> _O QUE FAZER_: Reproduza sem nenhuma alteração o trecho dos itens que vai do início até a linha que contém "pyautogui.click(x=126, y=18)", incluindo essa linha.
<<<<
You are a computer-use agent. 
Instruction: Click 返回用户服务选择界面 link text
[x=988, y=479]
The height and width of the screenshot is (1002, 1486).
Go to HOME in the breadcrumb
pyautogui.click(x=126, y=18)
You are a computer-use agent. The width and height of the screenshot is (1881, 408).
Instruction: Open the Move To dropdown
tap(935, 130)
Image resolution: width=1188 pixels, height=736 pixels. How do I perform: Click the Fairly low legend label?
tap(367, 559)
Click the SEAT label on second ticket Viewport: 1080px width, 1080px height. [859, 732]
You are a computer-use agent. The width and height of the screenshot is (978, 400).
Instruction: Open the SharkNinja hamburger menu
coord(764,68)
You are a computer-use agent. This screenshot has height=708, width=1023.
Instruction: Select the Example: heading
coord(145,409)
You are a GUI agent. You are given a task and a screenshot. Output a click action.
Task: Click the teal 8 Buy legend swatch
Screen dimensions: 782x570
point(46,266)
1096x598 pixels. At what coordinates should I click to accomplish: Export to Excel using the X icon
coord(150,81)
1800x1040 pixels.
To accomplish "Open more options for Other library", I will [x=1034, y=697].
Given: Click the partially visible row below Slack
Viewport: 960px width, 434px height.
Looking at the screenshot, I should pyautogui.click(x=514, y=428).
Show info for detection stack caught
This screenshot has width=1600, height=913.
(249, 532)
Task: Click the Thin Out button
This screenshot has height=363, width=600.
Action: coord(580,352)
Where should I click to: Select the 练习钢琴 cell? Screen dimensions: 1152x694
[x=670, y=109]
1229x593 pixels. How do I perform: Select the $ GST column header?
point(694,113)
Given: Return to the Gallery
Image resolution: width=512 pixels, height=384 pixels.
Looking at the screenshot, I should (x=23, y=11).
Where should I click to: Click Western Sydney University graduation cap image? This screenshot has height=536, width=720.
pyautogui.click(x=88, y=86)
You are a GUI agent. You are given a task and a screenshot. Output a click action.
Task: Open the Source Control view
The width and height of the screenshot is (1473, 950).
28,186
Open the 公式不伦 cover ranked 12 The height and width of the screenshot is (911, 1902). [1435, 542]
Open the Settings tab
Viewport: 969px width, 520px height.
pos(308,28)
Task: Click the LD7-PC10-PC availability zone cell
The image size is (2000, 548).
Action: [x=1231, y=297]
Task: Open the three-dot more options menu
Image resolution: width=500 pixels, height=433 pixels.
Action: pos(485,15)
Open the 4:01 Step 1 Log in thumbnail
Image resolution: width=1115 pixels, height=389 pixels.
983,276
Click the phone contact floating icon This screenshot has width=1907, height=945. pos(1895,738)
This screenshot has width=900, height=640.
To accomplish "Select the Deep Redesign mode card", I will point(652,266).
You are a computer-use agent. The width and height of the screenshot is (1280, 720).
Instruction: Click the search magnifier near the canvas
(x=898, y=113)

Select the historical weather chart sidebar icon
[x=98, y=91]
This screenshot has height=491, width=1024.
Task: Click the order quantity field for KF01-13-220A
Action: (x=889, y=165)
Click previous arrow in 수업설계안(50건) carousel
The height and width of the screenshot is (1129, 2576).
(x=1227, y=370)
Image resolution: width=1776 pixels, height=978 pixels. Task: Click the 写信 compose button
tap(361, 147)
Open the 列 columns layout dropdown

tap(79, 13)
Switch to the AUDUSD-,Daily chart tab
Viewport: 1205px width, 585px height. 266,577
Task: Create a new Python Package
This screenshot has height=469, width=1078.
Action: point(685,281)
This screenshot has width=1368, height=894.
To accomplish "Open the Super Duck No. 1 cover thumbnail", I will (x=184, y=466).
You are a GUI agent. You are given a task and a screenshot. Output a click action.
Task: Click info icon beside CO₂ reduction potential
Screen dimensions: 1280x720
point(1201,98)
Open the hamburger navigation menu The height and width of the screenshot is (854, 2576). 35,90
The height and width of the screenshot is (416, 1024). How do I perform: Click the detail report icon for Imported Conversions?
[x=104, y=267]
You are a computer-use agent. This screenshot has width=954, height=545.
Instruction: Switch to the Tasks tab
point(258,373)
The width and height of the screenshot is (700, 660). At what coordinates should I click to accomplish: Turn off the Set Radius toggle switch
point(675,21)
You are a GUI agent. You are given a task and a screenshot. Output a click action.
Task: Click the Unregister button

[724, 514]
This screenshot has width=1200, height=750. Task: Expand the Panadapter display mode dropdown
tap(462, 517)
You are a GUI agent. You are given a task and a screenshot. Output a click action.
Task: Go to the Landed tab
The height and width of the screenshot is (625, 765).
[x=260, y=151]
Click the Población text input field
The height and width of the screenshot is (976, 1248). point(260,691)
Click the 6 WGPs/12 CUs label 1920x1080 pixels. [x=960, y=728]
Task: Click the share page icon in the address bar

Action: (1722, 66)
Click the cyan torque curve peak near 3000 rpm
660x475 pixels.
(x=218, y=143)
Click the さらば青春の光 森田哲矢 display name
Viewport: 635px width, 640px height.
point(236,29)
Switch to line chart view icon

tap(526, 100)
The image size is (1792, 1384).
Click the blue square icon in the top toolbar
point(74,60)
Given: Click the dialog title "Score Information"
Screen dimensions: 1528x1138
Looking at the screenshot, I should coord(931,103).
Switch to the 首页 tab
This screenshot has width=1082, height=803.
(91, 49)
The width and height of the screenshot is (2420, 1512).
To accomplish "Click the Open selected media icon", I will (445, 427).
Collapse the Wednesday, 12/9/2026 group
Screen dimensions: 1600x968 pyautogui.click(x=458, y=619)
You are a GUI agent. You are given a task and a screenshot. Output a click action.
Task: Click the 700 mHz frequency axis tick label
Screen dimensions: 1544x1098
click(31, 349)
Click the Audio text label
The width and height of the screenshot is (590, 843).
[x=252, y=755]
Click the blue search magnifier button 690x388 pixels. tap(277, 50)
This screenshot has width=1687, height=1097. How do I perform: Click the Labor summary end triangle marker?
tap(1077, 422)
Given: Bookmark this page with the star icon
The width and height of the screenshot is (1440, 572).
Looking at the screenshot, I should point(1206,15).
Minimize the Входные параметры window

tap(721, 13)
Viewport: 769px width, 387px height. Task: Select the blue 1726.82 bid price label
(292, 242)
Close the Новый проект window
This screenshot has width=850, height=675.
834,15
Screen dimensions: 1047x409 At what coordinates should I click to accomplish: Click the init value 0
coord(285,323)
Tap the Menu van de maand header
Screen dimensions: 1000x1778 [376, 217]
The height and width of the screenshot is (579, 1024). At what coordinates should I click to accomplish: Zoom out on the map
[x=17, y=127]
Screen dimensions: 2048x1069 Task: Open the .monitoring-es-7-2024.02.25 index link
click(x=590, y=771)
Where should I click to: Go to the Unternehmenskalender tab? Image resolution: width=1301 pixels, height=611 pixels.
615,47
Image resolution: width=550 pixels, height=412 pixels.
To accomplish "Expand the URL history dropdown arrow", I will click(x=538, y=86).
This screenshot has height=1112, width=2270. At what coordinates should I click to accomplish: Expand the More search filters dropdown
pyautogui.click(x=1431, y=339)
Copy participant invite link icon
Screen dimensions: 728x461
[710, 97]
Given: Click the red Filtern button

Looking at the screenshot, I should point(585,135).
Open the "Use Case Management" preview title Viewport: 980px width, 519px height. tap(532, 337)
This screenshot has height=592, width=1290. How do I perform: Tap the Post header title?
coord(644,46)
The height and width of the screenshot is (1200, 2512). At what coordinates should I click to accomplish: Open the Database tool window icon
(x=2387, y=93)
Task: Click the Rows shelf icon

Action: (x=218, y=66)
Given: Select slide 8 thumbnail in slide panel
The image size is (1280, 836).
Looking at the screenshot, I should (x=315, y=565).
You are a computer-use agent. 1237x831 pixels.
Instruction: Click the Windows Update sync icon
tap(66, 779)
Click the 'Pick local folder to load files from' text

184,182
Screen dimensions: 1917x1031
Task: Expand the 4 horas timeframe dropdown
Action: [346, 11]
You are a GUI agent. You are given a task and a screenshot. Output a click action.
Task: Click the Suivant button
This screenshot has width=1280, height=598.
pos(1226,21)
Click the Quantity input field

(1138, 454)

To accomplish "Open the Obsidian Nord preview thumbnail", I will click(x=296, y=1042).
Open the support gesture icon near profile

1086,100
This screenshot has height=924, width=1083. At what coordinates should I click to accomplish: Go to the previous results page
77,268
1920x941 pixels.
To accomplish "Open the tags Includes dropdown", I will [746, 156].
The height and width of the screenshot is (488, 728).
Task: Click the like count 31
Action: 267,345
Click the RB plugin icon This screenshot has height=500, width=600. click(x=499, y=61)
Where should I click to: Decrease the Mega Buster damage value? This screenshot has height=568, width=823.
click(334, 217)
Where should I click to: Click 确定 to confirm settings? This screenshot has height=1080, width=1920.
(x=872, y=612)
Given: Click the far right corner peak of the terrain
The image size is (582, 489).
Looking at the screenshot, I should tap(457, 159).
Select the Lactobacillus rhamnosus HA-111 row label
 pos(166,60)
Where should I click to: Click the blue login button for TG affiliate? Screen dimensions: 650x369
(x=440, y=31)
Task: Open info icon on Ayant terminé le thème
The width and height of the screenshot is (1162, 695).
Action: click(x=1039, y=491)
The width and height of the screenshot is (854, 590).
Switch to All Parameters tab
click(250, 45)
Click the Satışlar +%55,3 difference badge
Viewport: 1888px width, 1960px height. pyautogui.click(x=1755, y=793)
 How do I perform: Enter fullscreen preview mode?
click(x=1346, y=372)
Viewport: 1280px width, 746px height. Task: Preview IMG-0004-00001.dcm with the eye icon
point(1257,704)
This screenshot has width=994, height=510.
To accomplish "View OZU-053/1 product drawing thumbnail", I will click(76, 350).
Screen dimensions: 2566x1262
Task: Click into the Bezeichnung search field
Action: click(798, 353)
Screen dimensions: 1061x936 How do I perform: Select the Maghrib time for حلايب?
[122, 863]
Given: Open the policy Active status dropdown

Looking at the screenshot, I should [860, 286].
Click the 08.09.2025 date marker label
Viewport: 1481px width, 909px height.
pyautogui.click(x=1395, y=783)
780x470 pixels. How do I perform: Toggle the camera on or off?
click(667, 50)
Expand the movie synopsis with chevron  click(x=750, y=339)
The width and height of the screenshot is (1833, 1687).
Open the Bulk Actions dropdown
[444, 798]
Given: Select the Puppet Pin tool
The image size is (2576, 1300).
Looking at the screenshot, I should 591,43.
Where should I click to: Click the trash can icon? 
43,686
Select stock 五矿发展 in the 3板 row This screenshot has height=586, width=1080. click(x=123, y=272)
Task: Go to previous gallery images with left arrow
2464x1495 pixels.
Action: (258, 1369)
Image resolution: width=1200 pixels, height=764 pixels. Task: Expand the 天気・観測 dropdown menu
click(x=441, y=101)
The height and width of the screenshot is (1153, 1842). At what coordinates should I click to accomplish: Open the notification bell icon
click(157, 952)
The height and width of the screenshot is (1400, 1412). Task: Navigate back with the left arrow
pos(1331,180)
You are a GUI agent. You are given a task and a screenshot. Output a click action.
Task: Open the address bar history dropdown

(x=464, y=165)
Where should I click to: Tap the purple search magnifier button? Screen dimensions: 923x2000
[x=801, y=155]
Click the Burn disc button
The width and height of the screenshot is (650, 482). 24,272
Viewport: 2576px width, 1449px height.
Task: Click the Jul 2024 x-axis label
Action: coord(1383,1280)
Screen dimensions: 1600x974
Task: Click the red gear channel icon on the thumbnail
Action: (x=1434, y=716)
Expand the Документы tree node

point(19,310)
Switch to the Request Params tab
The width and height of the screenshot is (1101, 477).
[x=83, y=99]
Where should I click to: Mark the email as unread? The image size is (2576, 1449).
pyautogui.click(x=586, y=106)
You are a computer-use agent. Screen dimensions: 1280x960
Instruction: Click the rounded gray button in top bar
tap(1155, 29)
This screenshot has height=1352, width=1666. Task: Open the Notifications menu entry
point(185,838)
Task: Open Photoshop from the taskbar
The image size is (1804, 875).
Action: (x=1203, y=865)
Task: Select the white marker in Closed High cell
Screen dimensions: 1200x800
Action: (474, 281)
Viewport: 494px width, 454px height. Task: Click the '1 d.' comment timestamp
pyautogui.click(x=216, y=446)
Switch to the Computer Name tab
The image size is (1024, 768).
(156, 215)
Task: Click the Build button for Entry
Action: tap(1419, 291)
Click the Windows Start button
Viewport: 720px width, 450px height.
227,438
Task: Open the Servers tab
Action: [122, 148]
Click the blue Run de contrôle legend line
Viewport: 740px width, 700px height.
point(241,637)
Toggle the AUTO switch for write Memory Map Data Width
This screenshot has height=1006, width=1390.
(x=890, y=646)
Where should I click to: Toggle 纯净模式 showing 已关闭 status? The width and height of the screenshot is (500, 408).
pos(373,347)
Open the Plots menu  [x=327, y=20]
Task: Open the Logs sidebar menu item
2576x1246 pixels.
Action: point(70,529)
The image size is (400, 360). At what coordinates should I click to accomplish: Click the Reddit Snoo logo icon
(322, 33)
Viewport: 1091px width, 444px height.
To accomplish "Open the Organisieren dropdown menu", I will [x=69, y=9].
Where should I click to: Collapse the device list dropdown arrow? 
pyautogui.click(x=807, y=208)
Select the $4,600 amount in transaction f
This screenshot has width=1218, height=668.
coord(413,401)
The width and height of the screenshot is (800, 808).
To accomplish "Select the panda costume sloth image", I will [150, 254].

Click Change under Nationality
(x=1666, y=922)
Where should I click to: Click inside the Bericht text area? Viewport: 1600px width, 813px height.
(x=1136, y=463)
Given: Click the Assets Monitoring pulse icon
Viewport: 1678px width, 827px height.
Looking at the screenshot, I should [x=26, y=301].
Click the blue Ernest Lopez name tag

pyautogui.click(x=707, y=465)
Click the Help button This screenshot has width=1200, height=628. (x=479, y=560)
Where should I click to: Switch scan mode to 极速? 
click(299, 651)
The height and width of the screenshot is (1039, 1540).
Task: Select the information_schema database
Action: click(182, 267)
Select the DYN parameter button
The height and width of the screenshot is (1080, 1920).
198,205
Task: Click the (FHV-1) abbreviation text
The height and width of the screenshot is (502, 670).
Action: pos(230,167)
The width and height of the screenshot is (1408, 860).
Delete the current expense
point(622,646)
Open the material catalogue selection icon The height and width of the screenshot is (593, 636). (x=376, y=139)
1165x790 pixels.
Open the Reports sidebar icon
>>>>
> _RESPOSTA DO EXERCÍCIO_:
You are a computer-use agent. 
Instruction: Click 返回用户服务选择界面 link text
[x=988, y=479]
The height and width of the screenshot is (1002, 1486).
Go to HOME in the breadcrumb
pyautogui.click(x=126, y=18)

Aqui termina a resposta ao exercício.